§ **WHAT THE TASK REQUIRES**
Search the records for the word "computer". Copy every line where it appears.

______________________________

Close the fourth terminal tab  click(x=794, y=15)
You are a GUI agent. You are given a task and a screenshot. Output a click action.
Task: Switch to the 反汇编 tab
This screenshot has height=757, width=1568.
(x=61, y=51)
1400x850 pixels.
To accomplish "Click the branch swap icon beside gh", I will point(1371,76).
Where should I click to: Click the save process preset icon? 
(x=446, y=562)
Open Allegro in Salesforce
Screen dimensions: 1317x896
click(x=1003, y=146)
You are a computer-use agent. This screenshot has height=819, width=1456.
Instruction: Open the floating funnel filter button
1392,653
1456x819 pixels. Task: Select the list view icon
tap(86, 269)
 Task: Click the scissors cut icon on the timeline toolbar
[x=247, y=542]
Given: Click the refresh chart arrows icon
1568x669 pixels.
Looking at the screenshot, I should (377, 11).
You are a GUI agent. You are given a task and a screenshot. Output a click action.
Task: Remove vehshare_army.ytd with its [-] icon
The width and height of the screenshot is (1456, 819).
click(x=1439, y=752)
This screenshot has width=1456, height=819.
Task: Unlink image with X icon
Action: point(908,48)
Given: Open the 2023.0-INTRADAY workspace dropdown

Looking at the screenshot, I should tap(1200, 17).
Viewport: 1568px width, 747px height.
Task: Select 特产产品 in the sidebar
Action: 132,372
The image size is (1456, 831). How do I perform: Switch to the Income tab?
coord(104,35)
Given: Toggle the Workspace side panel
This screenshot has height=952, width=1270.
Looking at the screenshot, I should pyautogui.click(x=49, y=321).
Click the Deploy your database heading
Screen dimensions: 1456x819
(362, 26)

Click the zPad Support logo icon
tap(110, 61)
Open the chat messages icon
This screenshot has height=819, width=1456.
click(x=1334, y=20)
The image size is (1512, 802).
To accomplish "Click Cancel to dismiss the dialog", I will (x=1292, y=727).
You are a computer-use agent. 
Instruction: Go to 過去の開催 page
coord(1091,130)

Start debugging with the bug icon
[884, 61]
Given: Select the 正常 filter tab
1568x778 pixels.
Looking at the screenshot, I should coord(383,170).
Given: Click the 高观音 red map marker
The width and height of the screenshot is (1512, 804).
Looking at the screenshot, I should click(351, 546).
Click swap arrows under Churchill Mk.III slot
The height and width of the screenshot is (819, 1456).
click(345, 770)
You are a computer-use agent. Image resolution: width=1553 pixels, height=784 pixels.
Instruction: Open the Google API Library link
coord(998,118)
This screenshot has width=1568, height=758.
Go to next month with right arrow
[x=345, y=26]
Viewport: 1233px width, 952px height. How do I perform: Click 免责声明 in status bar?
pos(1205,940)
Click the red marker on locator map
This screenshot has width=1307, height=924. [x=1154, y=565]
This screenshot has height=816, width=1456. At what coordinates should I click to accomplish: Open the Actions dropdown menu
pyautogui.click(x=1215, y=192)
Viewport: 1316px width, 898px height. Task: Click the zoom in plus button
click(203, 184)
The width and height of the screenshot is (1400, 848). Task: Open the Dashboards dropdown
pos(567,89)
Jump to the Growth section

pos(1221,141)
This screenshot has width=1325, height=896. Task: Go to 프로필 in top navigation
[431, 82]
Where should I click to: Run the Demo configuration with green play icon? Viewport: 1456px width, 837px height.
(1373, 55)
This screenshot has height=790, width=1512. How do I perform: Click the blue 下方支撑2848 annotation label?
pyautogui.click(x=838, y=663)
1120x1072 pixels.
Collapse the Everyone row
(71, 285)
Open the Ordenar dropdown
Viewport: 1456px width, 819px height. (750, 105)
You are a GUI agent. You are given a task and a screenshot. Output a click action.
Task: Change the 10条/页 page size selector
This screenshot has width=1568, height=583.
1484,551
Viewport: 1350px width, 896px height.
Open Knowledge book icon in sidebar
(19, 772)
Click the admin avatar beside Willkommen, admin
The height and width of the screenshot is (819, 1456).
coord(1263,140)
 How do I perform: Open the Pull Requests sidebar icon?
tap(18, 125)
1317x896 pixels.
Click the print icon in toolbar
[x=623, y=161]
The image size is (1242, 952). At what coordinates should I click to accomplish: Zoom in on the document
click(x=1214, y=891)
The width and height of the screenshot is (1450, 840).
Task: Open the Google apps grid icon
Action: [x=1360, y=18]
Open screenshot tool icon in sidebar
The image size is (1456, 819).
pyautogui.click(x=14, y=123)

______________________________

§ **ANSWER TO THE PROBLEM**
You are a computer-use agent. This screenshot has height=819, width=1456.
You are a computer-use agent. 
You are a computer-use agent. Image resolution: width=1553 pixels, height=784 pixels.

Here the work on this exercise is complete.